When the Floating Cradle made its inaugural leap to faster-than-light speed, the tanta were yet to achieve cures for cancer or the common cold, let alone unlock the secrets to immortality. However, they had made modest gains in increasing their average lifespan; a hundred years ago, no tantum had ever lived past sixty-five Earth years, and now they make it to their early eighties with decent regularity. It doesn't seem a feat on the level of, say, constructing a vessel capable of ferrying living beings across trillions upon trillions of miles of space, but that just goes to show there are some things even stronger than the fear of death. What constitutes a long life, after all, is relative.

At the time of the Cradle's manufacture in orbit of Cognata (which, incidentally, cost twice the United States' entire GDP for the year 2012 and required about six thousand tons of raw material for the fusion core alone), no society on their planet's surface had transcended the use of money or completely eradicated poverty. They had not found a way to upload their consciousnesses to computers or generate life from non-life. They were yet to make a piece of art to please the entire world. They couldn't promise every baby born that it wouldn't someday suffer at the hands of another. They were no closer to God—to consensus on its existence or lack thereof—than we comparatively primitive Homo sapiens were, wallowing in pitiable ignorance one hundred and seventy light years away.
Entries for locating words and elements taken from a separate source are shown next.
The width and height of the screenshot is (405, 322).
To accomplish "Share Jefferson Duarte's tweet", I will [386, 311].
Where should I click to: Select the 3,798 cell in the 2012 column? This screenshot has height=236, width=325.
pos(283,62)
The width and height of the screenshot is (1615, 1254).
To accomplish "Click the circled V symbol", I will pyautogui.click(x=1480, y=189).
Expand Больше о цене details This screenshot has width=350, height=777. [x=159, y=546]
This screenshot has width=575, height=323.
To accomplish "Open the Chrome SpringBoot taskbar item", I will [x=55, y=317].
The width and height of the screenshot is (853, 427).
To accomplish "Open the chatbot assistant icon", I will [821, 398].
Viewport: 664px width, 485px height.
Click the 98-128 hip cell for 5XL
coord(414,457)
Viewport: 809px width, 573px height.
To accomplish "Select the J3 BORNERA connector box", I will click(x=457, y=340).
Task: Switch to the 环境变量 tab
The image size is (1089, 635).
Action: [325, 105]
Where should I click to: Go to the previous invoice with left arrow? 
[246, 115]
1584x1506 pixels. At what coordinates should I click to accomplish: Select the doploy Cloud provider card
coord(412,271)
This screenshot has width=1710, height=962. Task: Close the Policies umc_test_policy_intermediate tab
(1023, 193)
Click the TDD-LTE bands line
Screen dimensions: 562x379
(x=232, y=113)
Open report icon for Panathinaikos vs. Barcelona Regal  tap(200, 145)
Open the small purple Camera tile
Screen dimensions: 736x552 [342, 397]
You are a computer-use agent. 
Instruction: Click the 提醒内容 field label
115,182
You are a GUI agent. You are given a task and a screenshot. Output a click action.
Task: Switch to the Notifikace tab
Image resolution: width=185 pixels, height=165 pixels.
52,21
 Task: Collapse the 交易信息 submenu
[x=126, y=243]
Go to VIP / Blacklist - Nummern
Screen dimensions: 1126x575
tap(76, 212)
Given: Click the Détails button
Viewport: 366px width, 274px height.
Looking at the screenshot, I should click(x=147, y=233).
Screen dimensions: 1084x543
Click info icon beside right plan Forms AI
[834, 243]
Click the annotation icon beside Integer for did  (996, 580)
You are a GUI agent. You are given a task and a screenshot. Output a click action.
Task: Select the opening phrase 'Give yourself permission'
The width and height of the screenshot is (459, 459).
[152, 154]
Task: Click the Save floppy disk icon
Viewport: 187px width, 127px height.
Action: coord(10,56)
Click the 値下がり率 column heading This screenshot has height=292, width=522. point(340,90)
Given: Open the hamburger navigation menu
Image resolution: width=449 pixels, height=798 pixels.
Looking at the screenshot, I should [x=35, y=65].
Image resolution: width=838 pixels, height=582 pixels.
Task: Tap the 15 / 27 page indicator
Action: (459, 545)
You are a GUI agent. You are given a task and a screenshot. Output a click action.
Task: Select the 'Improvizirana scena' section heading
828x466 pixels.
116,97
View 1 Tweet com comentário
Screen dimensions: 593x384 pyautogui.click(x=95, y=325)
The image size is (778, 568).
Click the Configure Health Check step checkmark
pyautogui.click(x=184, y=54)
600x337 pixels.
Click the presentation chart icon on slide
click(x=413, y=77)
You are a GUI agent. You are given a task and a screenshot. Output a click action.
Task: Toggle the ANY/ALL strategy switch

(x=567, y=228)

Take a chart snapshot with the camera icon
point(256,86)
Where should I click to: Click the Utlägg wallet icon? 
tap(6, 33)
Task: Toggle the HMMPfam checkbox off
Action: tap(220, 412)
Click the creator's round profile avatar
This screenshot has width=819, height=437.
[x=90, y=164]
The first human beings to step foot on Cognata, a mere thirteen years ago, would tell you all that I have written, but with different emphasis. In fact, it is from a textbook authored by these pioneers that I pull my facts and figures, a textbook circulated across the United States to high schools like mine where the gymnasium roof leaks and they can't afford to give the janitors dental. These pioneers would tell you how, on Cognata, war has been elevated to a perfunctory diplomatic exercise, carried out in sparsely populated areas to minimize casualties. How food production has been outsourced to the planet's moons, Lac and Mel, how they make no more than what they need—need, of course, being calculated from demand in the market. How waste is ejected into space, and energy is extracted from stars—living things make for imperfect systems, but what better mitigator than infinity, that which can never run out? They'd go on to say how the population is stable and congenital abnormalities are unheard of thanks to the mandatory institution of the artificial womb (and, the other side of that coin: tubal ligation for every infant born).

Freedom from birth. Freedom from the selfish gene.

Tanta mature and die more quickly than humans; they evolved on a planet with ten times as much atmospheric pressure. The pioneers—all of mankind—were awed at the embarrassment of riches the tanta had extracted from their planet, that they, despite their limitations, could construct the space-cleaving Cradle (a stroke beyond the ken of any species until it executes it). The pioneers were awed because in the face of tantic excellence they saw reflected a new age of man, one that would spring forward in the blink of an eye, outstripping all the petty grievances that once held it back. The tanta are not enlightened, not gods, not by a long shot—and yet look what they have wrought!

The Afterword of my textbook ends with this benediction:

"Homo sapiens gazes into the gulf of space tilled by these visitors from a foreign star, hands grasping the tools of self-determination, poised to plant the seed of its glorious rebirth."